6. Shadow Pressure: The Enemy Advances
Write a scene that shows the antagonist’s influence tightening around the story. This doesn’t need to be from the antagonist’s point of view. It can appear through consequences, restrictions, or threats. The protagonist should feel more exposed by the end.
Pressure is what keeps the middle from sagging.
Writing the Messy Middle Using Save the Cat
In Save the Cat, the middle includes the “Fun and Games” section, the midpoint, and the beginning of “Bad Guys Close In.” Drafts stall when the early wins repeat without escalation.
7. Fun and Games Stop Working
Write the scene where what once made the story enjoyable or successful no longer works. The strategies, dynamics, or tone that carried earlier scenes fail here. Make the contrast obvious.

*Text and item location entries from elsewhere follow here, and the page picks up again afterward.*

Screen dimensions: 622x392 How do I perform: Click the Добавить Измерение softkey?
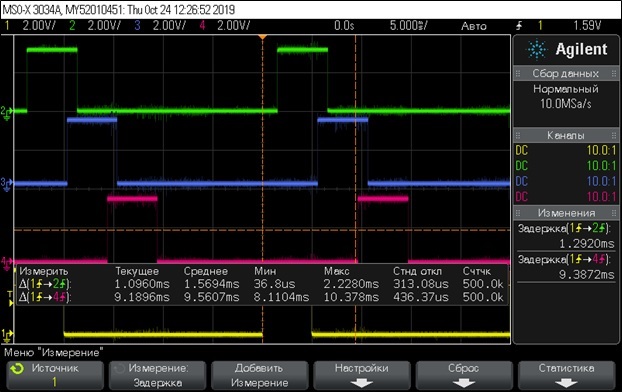click(259, 375)
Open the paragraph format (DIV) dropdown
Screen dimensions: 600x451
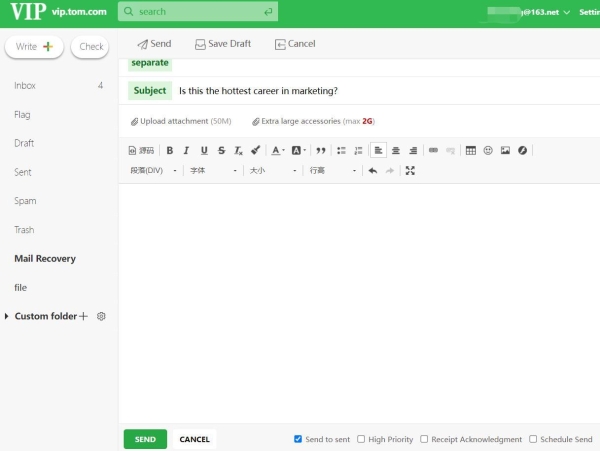tap(154, 171)
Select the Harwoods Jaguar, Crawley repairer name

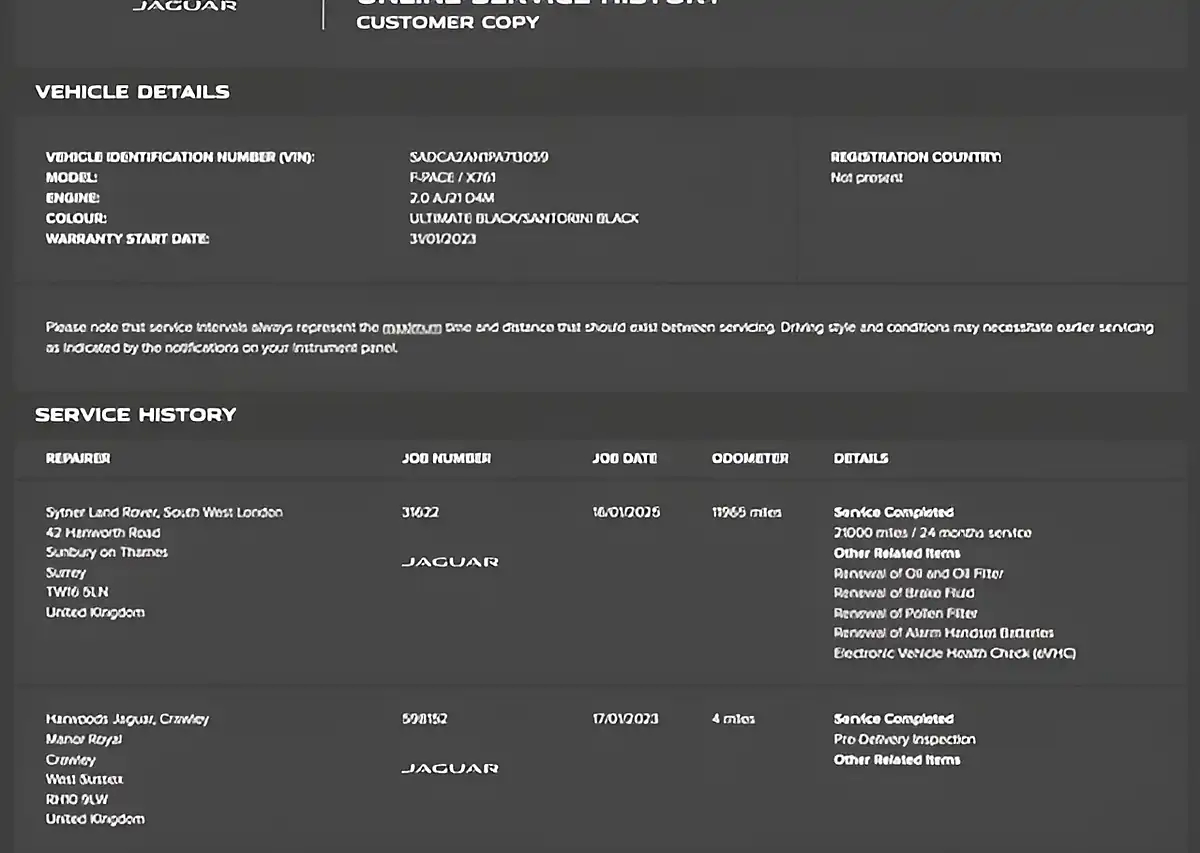click(x=127, y=719)
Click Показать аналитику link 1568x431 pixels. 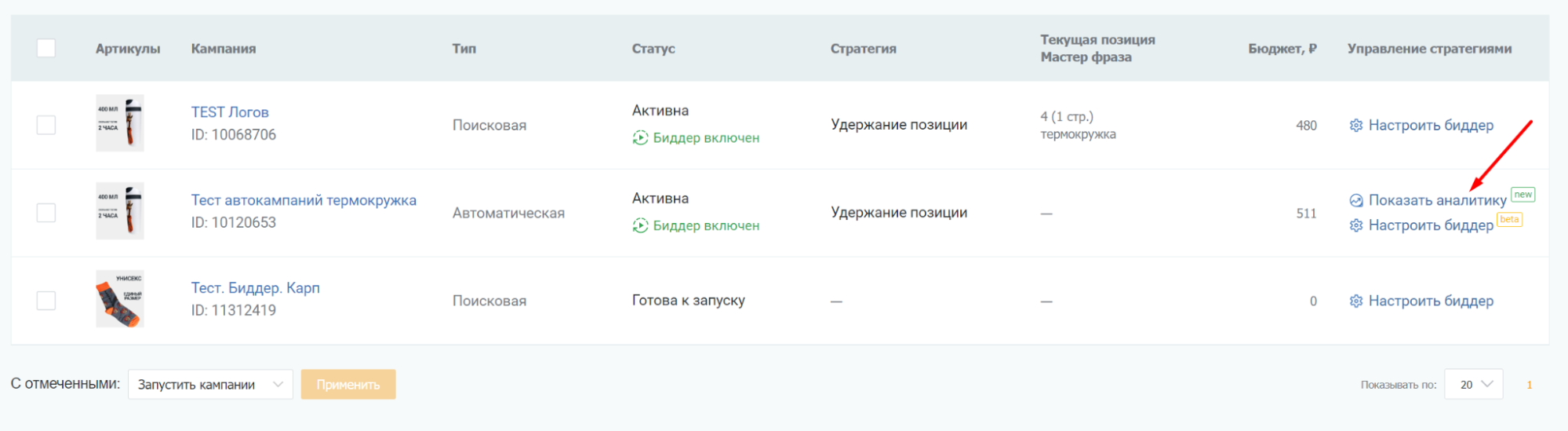pyautogui.click(x=1437, y=201)
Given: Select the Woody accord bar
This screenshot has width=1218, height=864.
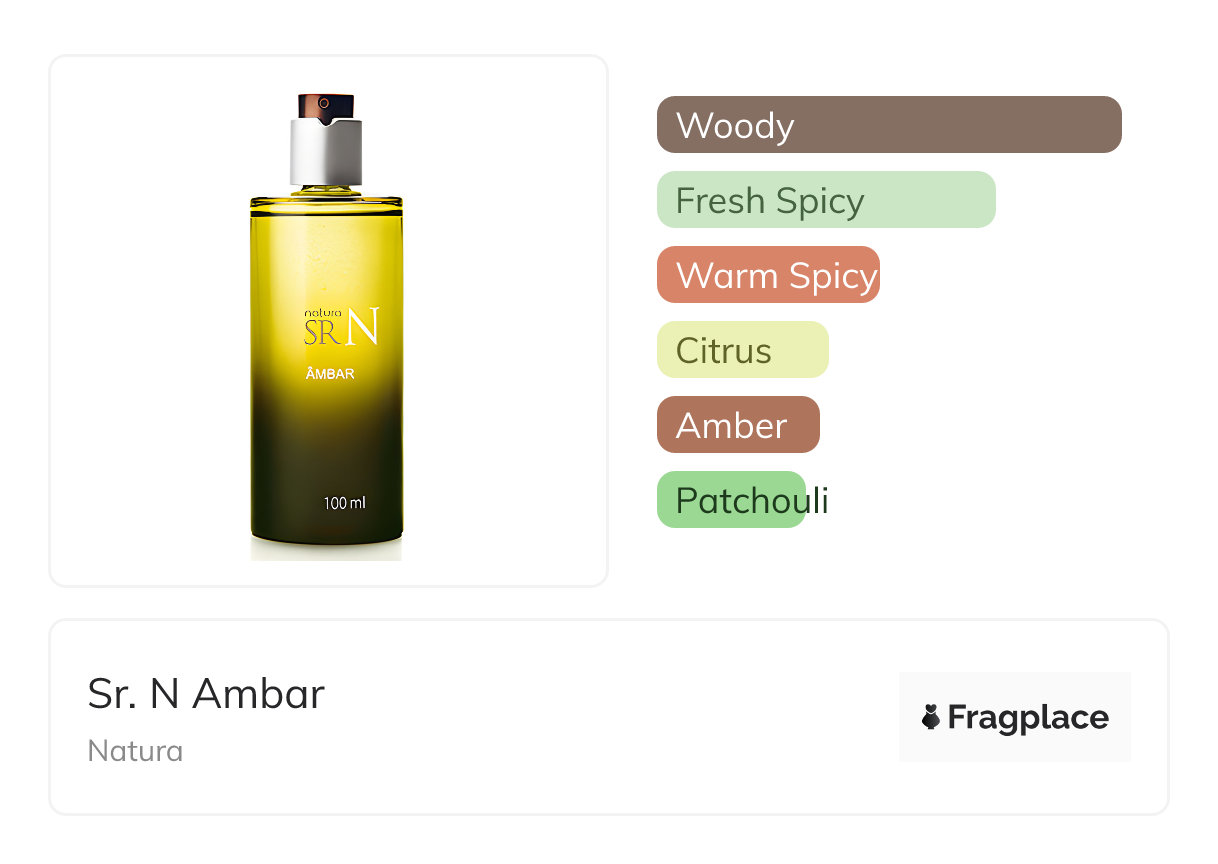Looking at the screenshot, I should pyautogui.click(x=889, y=125).
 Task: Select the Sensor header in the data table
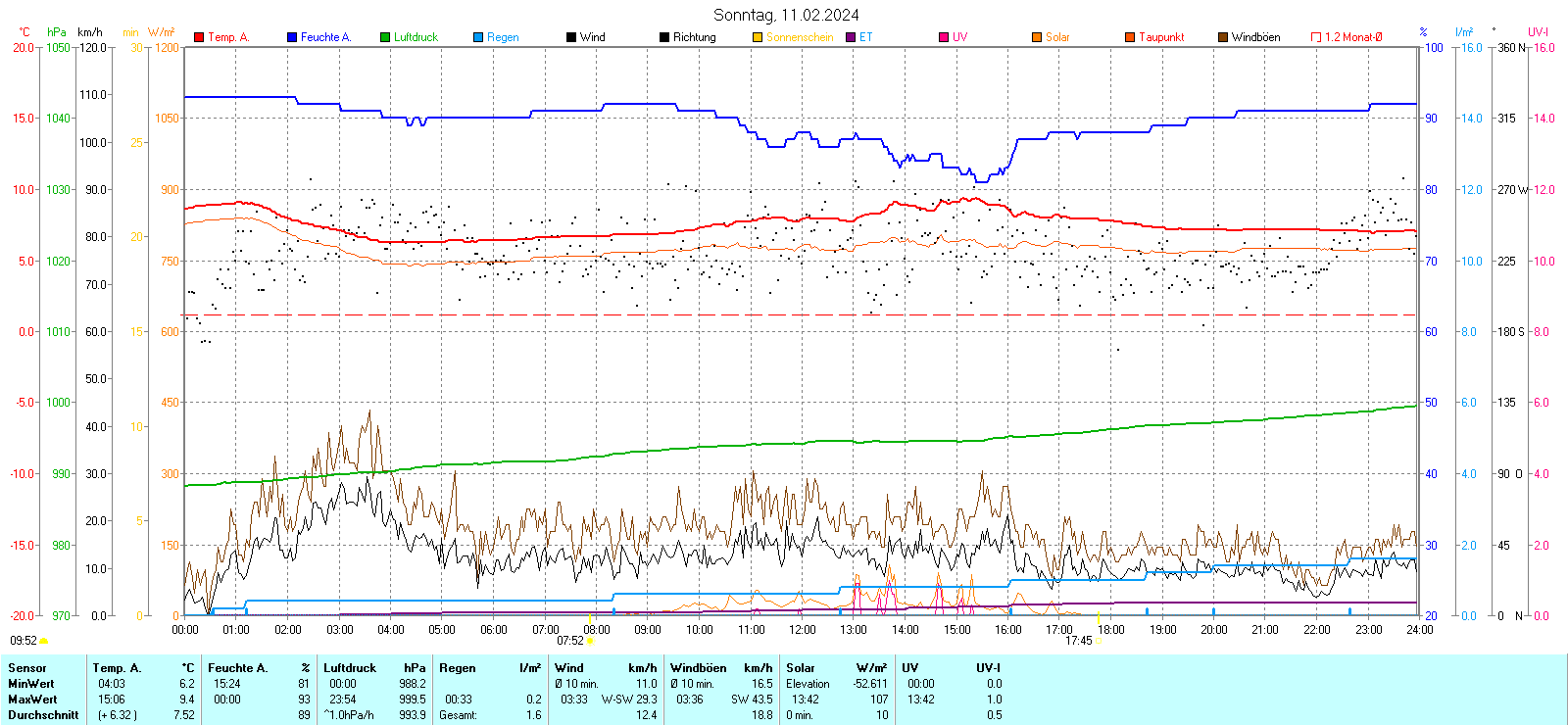(27, 668)
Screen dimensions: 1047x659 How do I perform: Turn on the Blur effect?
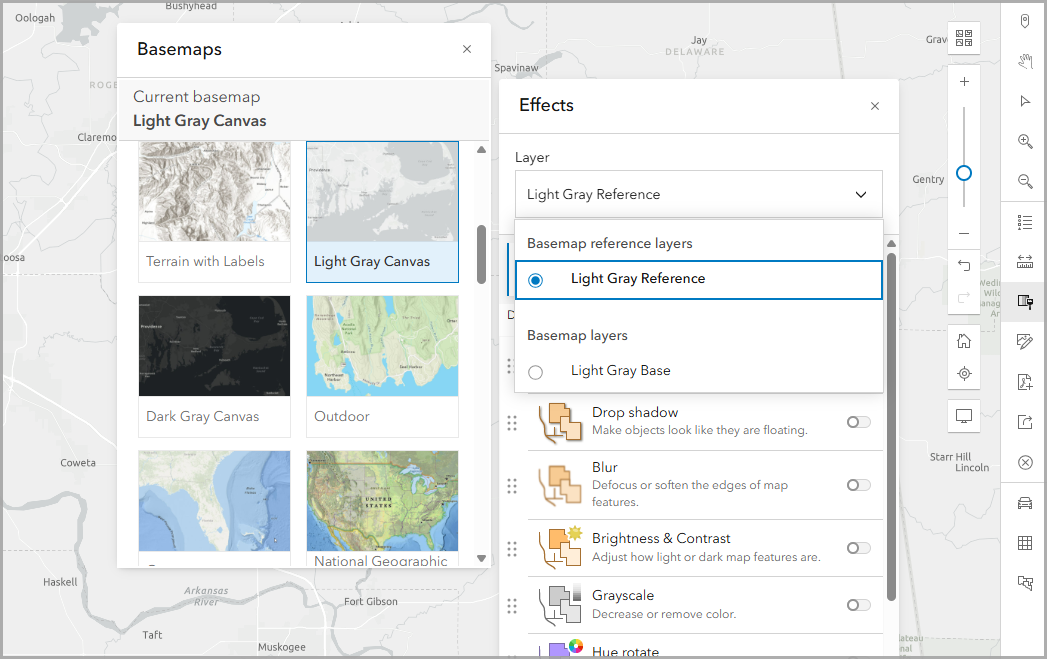(x=858, y=485)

This is a clear signal that the story has shifted into more dangerous territory.
8. Midpoint: Stakes Become Unavoidable
Write the scene where the true stakes become clear and irreversible. Something becomes public, personal, or permanent. Identify exactly what can no longer be ignored after this moment.
This scene should divide the draft into a “before” and “after.”
9. Bad Guys Close In: Internal and External
Write a scene where an external obstacle and an internal doubt collide. The protagonist should not be able to address one without triggering the other. Let both pressures tighten at the same time.
This convergence creates forward pull without needing resolution.
Writing the Messy Middle Using the Story Grid
The Story Grid emphasizes progressive complications, clear value shifts, and increasingly difficult choices. Middle drafts stall when scenes don’t change the value at stake.
10. Progressive Complication Without Resolution
Write a scene that shifts the story’s value in a negative direction without solving anything. Clearly identify the value shift at the end of the scene, such as safety to danger or trust to suspicion.
Movement matters more than answers here.
11. Midpoint Shift: New Understanding
Write the scene where the protagonist gains information that reframes everything that came before. This is not a solution. It’s a revelation that forces a change in approach. End the scene with the realization, not the action.
Understanding reshapes the rest of the middle.
12. Escalation Through Choice
Write a scene where the protagonist must choose between two losses. There should be no neutral option. Make the value shift explicit and permanent.
The middle accelerates when choices remove comfort.
A Final Note on the Messy Middle
The messy middle is typically 50% of the novel. As a new writer, it’s a shock how much the middle covers which leads to a bogged down, unproductive phase of writing. But you can persevere and overcome the challenge.
If you feel resistance or unclear in drafting the middle of your story, you’re in good company. We’ve all been there. It means we’ve reached the portion of the story that demands decisions, consequences, and change. Structure doesn’t limit creativity here. It gives you something solid to lean on while you explore the opportunities that your story can take.
Choose one prompt. Write one scene. Let it be imperfect. That’s how drafts survive the middle and allow you to move beyond the uncertainty of where to go next. This is how you’ll go from an incomplete draft with no direction to surviving the messy middle and making it to the end.